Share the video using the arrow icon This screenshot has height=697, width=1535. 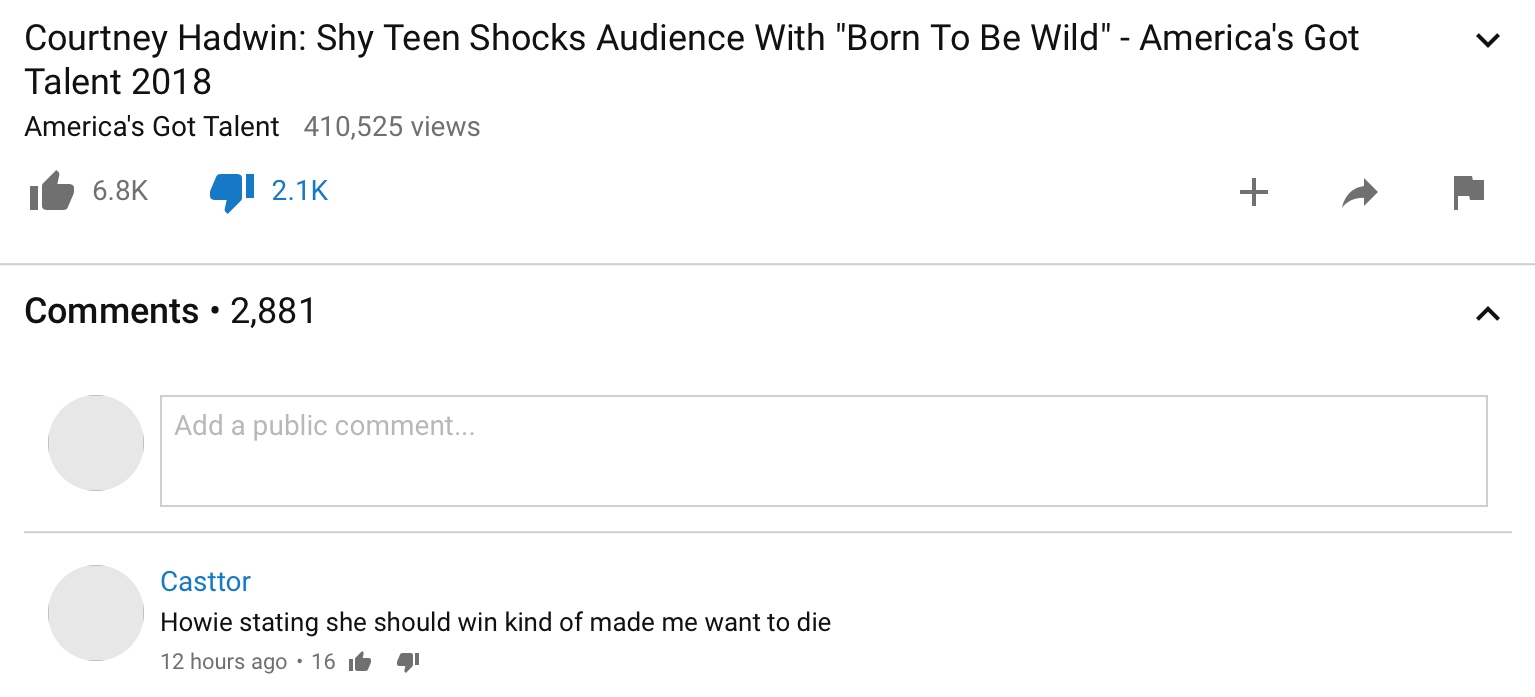[x=1360, y=193]
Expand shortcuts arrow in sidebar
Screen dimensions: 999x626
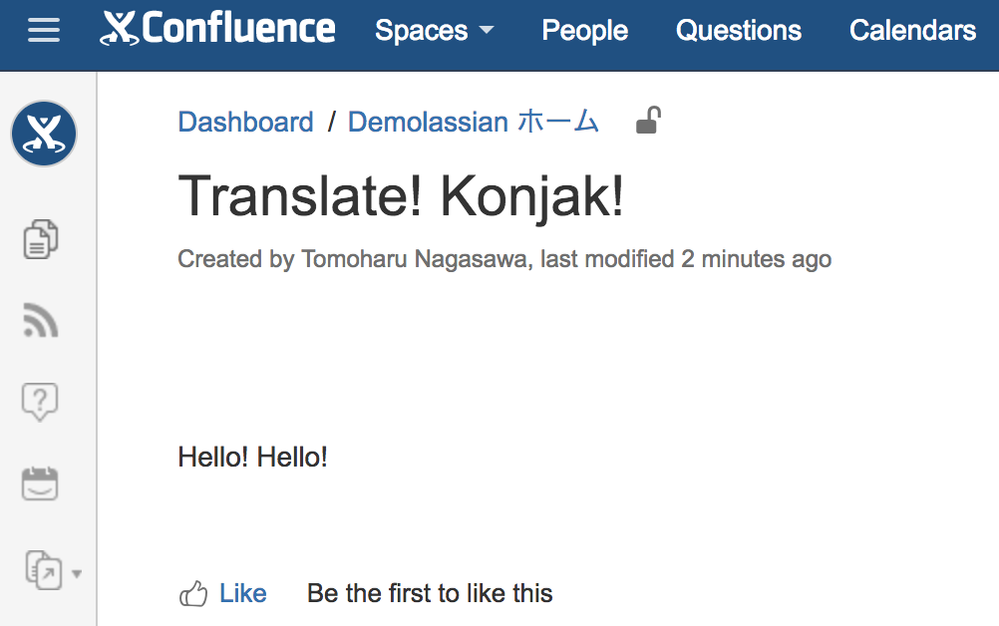(77, 574)
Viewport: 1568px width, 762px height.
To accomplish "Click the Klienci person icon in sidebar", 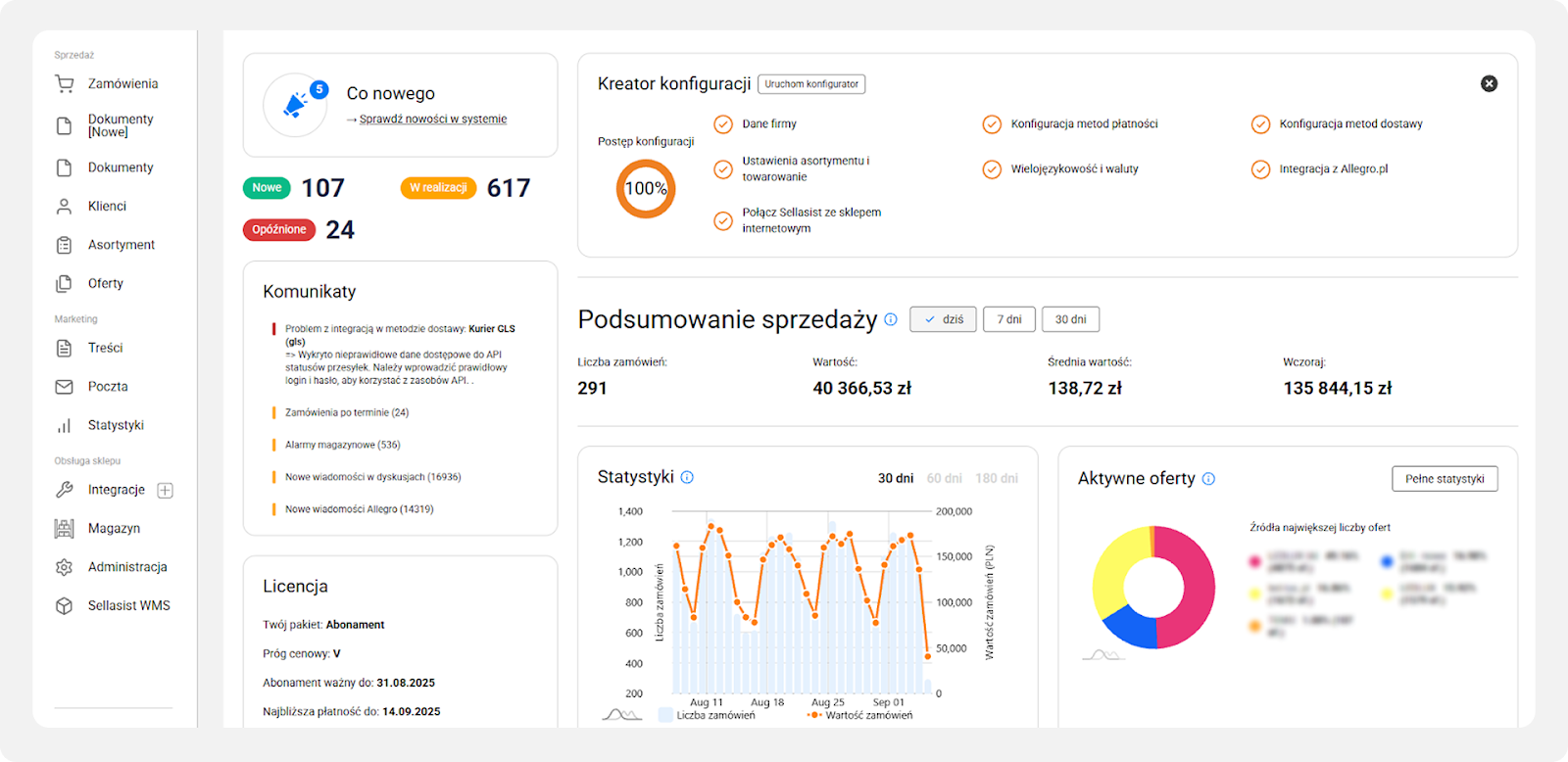I will click(64, 207).
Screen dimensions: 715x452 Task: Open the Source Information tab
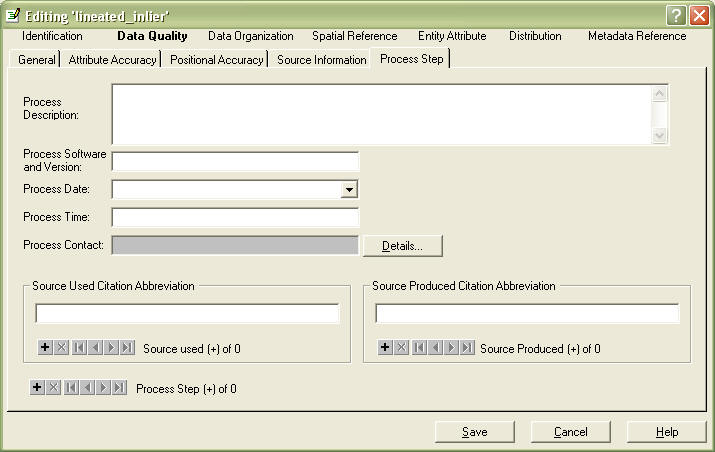(321, 60)
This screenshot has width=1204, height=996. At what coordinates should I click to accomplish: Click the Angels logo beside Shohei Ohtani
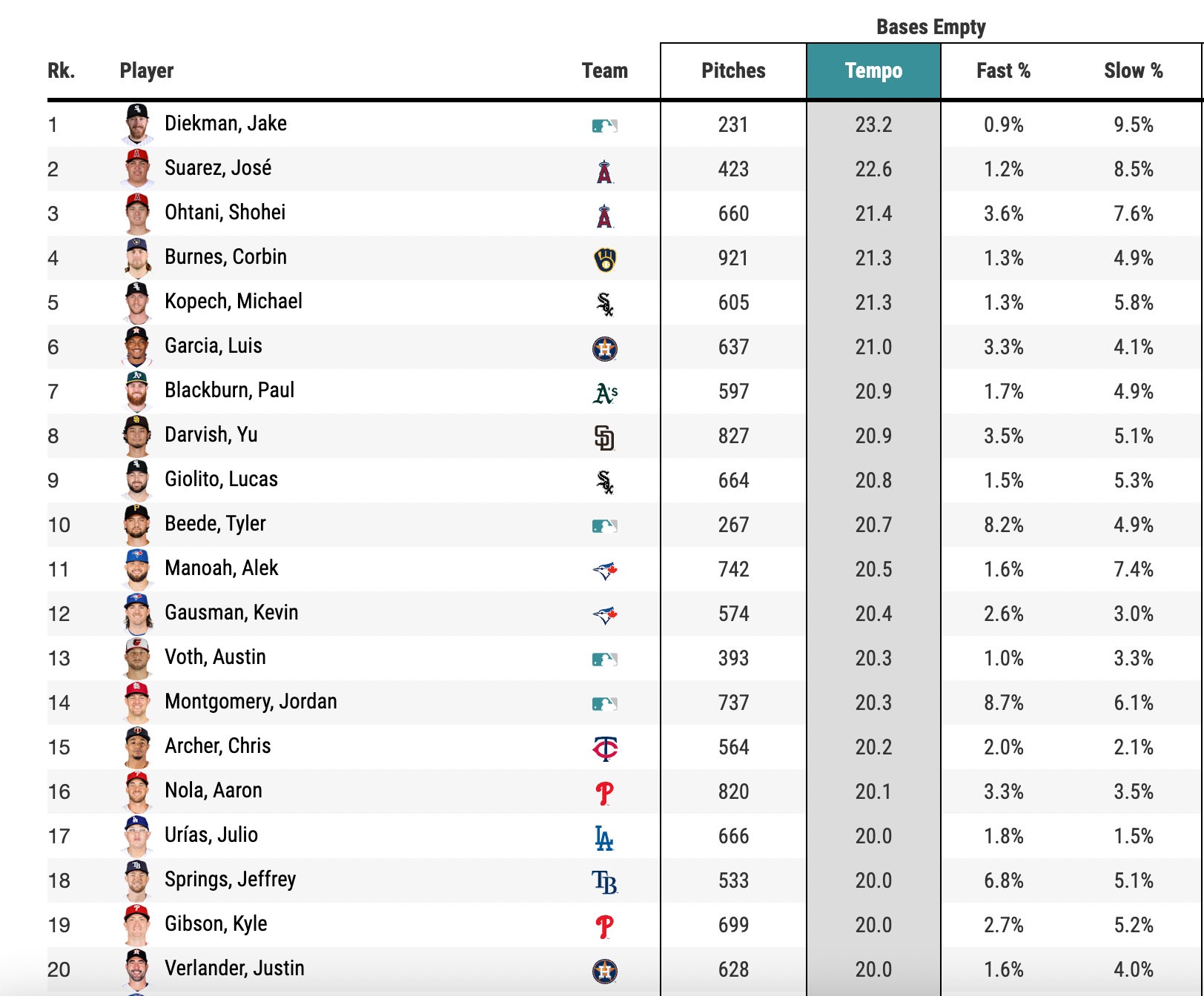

§ §

▸ **DIRECTIONS**: Starting at the line that holds "Screen dimensions: 715x452" and stopping at the last line of the listing above, write out each line exactly as it appears, and omit the pictures.

▸ **TASK OUTPUT**:
Screen dimensions: 715x452 Task: Open the Source Information tab
(321, 60)
This screenshot has width=1204, height=996. At what coordinates should I click to accomplish: Click the Angels logo beside Shohei Ohtani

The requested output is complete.